A aceleração da demanda deveria funcionar de maneira semelhante, mas na outra direção. Como os americanos gastam mais, parte disso vaza para o exterior por meio das compras de bens estrangeiros, por exemplo, ou pelos gastos em serviços – incluindo o turismo, que deverá começar a se recuperar à medida que as restrições em razão da pandemia forem levantadas.

Uma análise das repercussões da política fiscal publicada pelo Fundo Monetário Internacional em 2017 observou que um estímulo americano, que consiste principalmente de gastos (ao contrário do corte de impostos), correspondente a 1% do PIB, eleva a produção de um país médio em 0,33% no primeiro ano. Os países com vínculos comerciais mais estreitos experimentam efeitos maiores. O estímulo para a economia do Canadá é calculado em quase três vezes a média, por exemplo. Se a combinação da reabertura com o estímulo revigorar o consumidor americanos, os efeitos poderão ser sentidos rapidamente no mundo inteiro.

Entretanto, o grau em que serão sentidos depende da resposta da política, tanto interna quanto externamente. Os efeitos externos na área fiscal são mais poderosos quando os países que os recebem também estão operando abaixo do potencial. Os gastos americanos, portanto, terão impacto mais provavelmente no resto do mundo se a sua recuperação for mais forte do que a dos seus parceiros comerciais. 

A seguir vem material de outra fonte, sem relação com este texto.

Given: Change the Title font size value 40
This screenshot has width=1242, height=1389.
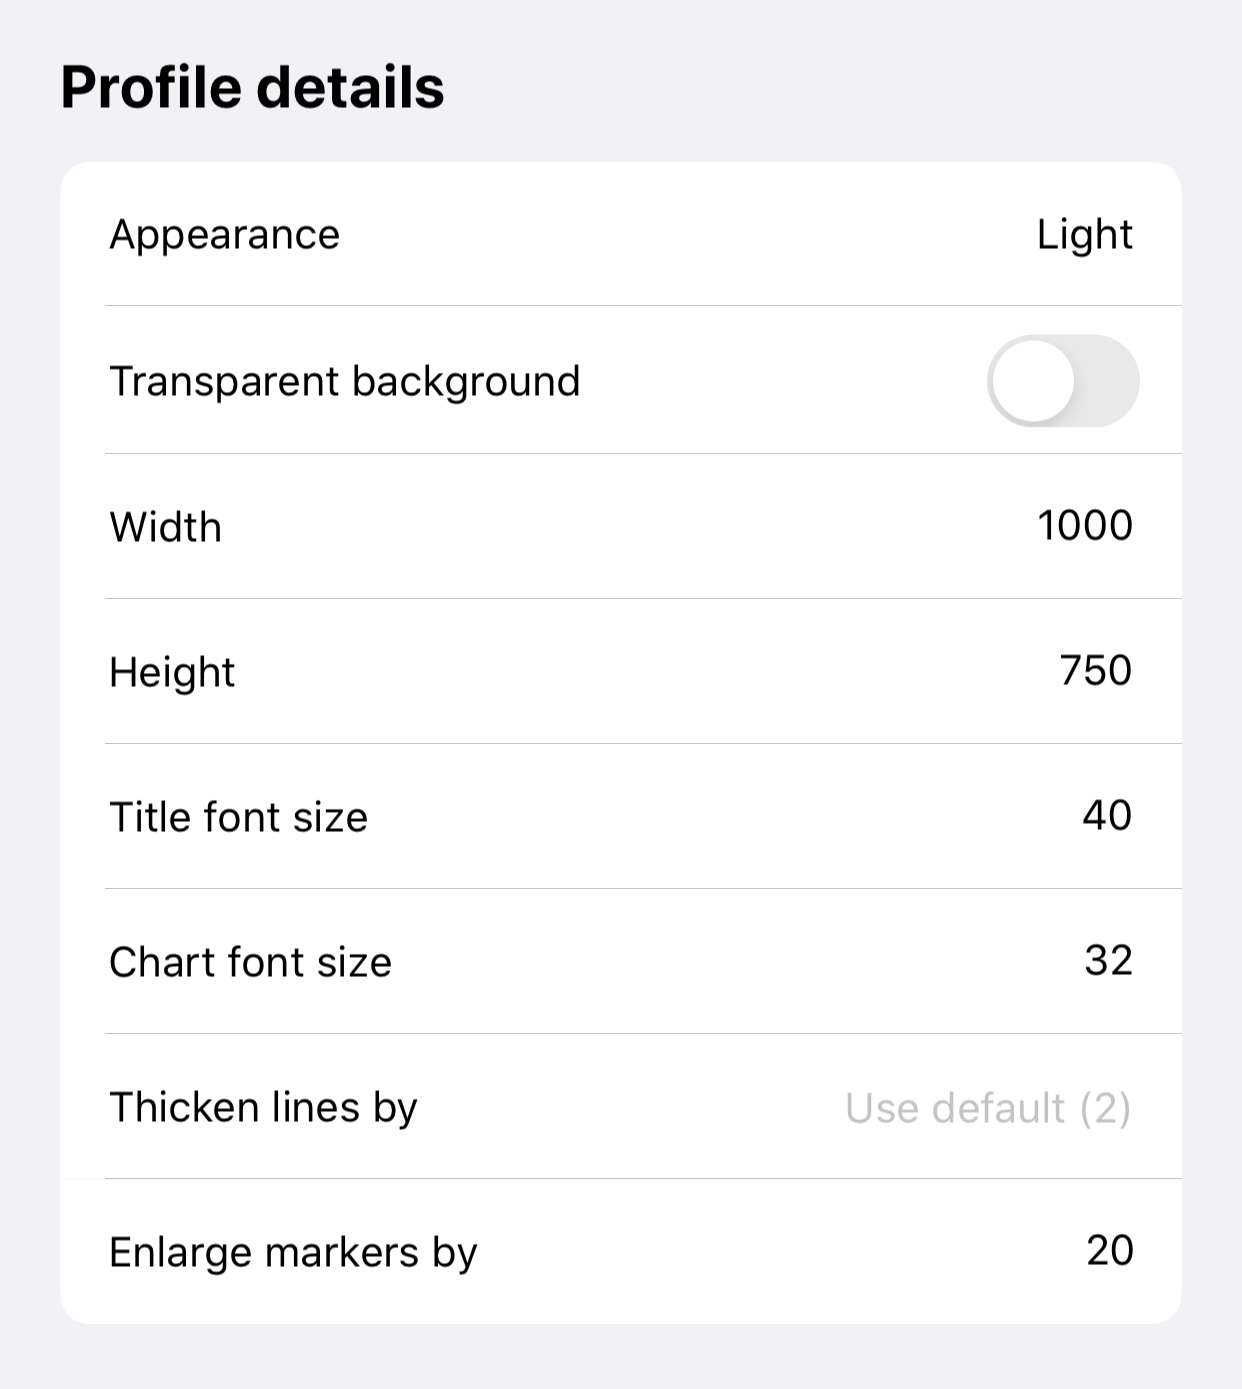Looking at the screenshot, I should pos(1107,815).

Em geral, os efeitos fornecem um forte incentivo para que os governos coordenem os seus esforços na questão dos estímulos – para que algumas economias comedidas (por exemplo, as da Europa) peguem carona na magnanimidade das mais generosas. De fato, no dia 12 de fevereiro, Janet Yellen, a secretária do Tesouro dos EUA, instou os seus colegas do G-7 a também serem “generosos” no estímulo. Os países que pegam carona poderão encontrar-se em uma situação complicada com Yellen: o governo Biden prometeu ser intransigente com os que registram consideráveis e persistentes superávits comerciais.

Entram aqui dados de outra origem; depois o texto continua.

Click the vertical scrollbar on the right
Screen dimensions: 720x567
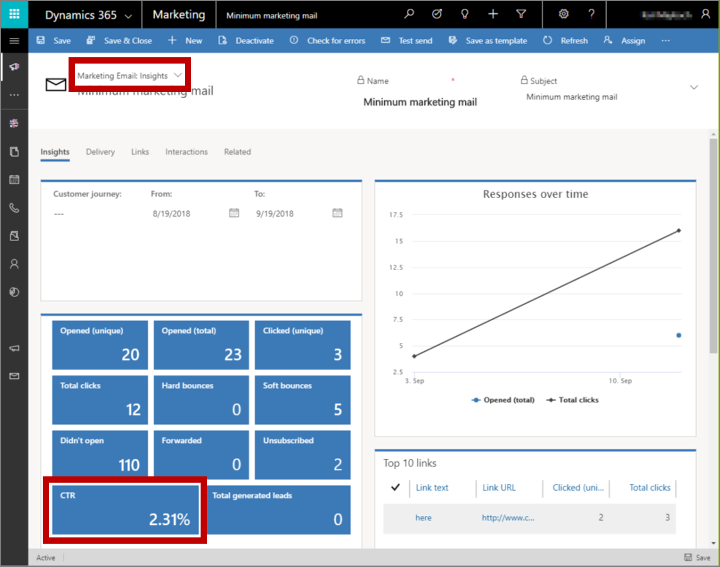pyautogui.click(x=713, y=250)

A maior incerteza a respeito dos efeitos globais de uma economia americana aquecida é a reação do Fed. Um recente trabalho de Kristin Forbes, do Massachusetts Institute of Technology, sugere que a inflação interna se tornou mais sensível ao longo do tempo a fatores globais. Entretanto, a inflação dos salários parece ainda em grande parte sensível às condições internas. 

O Fed poderá, portanto, minimizar a questão dos aumentos dos preços, mais tarde este ano, considerando que a pressão sobre os preços no curto prazo não se traduzirá em uma inflação sustentada até que o mercado de trabalho nos EUA e a economia mundial estejam plenamente recuperados. Um Fed mais tolerante em relação aos juros favorecerá um dólar mais fraco e condições financeiras mais fáceis no mundo todo, influindo no impulso proporcionado pelo fato de que os americanos compram mais bens do exterior. 

Mas o fantasma americano das altas dos juros poderia assustar os mercados globais e forçar as economias emergentes a adotarem políticas fiscais e monetárias menos estimulantes. A possibilidade de o Fed repentinamente tornar-se intransigente parece improvável. Mas se a temperatura dos Estados Unidos subir o suficiente, o resto do mundo poderá se apavorar.